Work instructions: Write out the records again from their first line through the line containing "[x=266, y=226]", requests included, and raise every coordinate in the answers by 122.

___

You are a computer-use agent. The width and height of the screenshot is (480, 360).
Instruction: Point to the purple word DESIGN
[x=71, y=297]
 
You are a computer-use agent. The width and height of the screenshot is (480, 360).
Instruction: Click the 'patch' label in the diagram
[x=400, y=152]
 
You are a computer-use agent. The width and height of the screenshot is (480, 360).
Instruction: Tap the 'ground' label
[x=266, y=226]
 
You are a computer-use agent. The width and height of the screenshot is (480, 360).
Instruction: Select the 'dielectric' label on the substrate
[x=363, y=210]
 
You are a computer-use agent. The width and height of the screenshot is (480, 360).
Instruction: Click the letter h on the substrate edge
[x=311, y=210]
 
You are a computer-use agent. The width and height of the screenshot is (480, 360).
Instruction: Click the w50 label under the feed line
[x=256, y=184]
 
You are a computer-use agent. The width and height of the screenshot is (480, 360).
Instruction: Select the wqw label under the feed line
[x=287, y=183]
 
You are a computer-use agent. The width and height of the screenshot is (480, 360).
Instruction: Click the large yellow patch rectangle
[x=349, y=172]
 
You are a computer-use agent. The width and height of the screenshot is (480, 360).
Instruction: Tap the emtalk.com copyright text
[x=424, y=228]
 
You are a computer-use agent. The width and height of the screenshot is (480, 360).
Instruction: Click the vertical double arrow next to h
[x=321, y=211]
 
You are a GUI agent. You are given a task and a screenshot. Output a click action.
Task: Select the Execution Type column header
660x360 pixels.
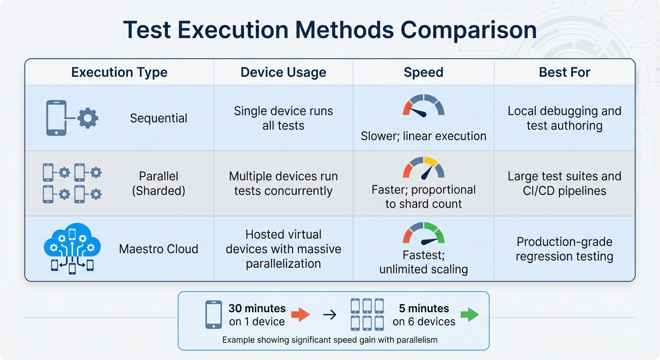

___

Worked solution:
You are a computer-use agent. The width and height of the screenshot is (480, 360).
Instruction: Point to the purple word DESIGN
[x=193, y=419]
 
You are a computer-use agent. The width and height of the screenshot is (480, 360).
Instruction: Click the 'patch' label in the diagram
[x=522, y=274]
 
You are a computer-use agent. The width and height of the screenshot is (480, 360).
Instruction: Tap the 'ground' label
[x=388, y=348]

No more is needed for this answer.